Imagina só! Para quem não sabia rastro nenhum dos pais biológicos, de repente os encontrou ali tão próximos. Eu era o doce fruto de Tuca e Beto. Era filha daquela doceira e do rapaz do ônibus. Pensava Julinha.
- Meninas, escutem só. Não tenho condições de assistir aula hoje, de repente me bateu a maior tontura - falou Julinha levantando-se da cadeira.
- Você quer que eu ligue pro meu motorista te deixar na pensão? – perguntou Aline.
- Não, amiga, vou mesmo a pé. Não se preocupa comigo. Olha só. Posso fazer um pedido para vocês?
- Diga – falou Zeza.
- Eu vou fazer a conclusão da história, né isso? - olhando para Zeza e Aline.
- É – responderam em coro.
- Deixa também eu organizar a apresentação sozinha?
- Mas não vai dar muito trabalho para você? – perguntou Aline.
- Olha, se ficar muito complicado, peço ajuda, mas eu acho que a contribuição de vocês duas já foi maravilhosa.
Julinha se encaminhou para o corredor. Estava zonza. Pensou de imediato que ganhara de uma só vez, um pai, uma mãe, duas irmãs, uma identidade.
Julinha saiu caminhando pelo Colégio Base e avistou o professor de Redação ao longe. Foi ao seu encontro.
- Professor Brian, o prazo máximo da apresentação é dia 15 de dezembro? - perguntou Julinha.
- É. Vocês, inclusive, ainda não agendaram a de vocês. - falou o simpático professor de Redação.
- Pode ser nessa data. Só o grupo da gente? - questionou Julinha.
- Deixa eu ver aqui. – falou professor Brian abrindo sua agenda. Dia 15, sexta-feira. Ninguém colocou essa data, todo mundo agendou datas antes.

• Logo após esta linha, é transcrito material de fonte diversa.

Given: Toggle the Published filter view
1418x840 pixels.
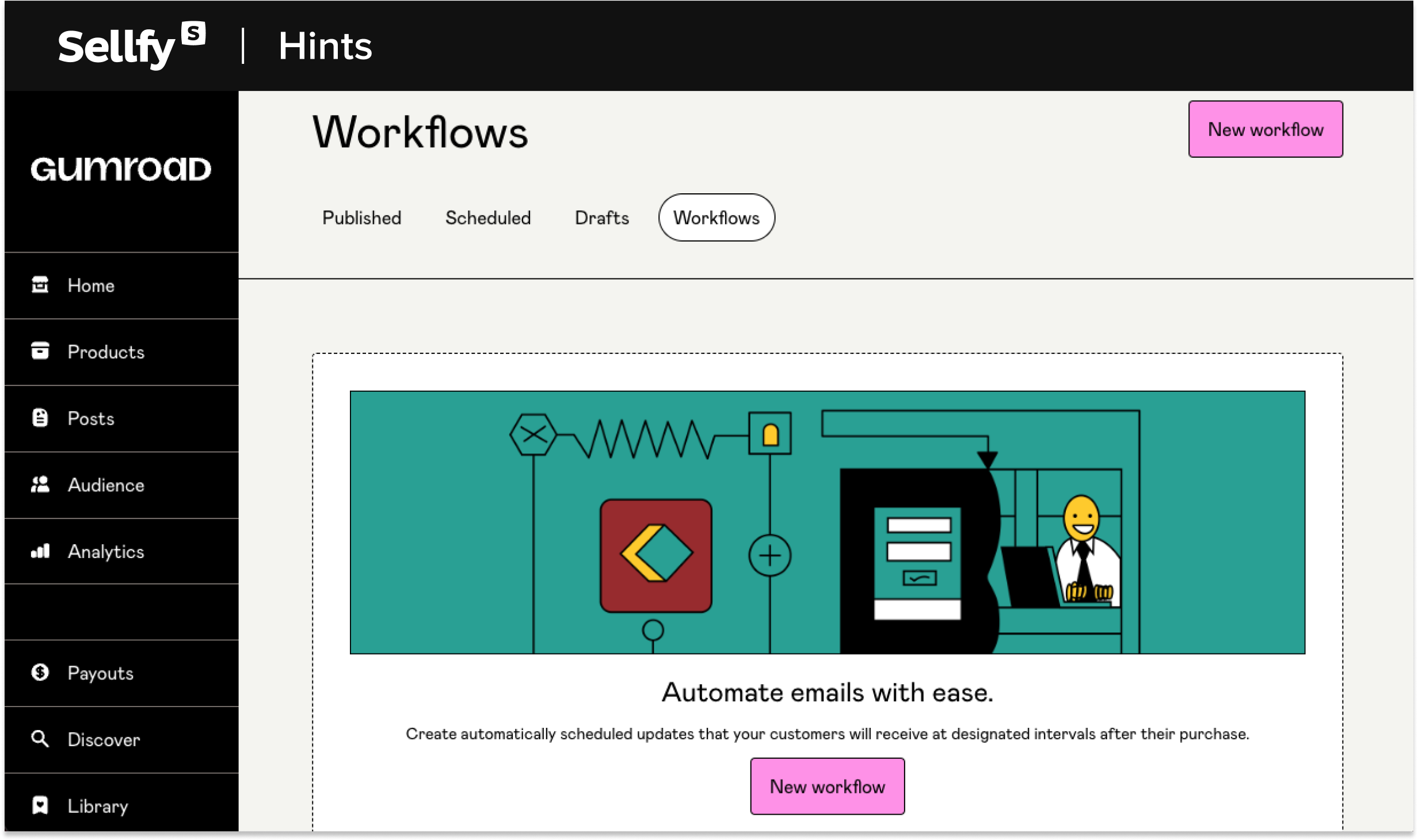Looking at the screenshot, I should pyautogui.click(x=362, y=217).
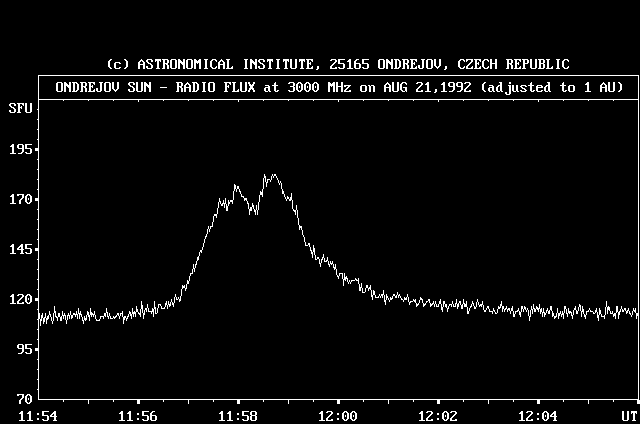Click the highest peak of the flux curve

(x=271, y=175)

- Sabe o que é, vou falar com o diretor, se é possível ele conseguir um ônibus para levar a nossa turma inteira para...
- A apresentação vai ser fora do colégio? – perguntou o professor
- Pode? - sorriu Julinha na expectativa da resposta.
- Se o diretor permitir... onde vocês pretendem fazer?
- Olha, quero fazer uma surpresa para todos vocês. Porque eu tô nascendo hoje e sou a pessoa mais feliz desse mundo.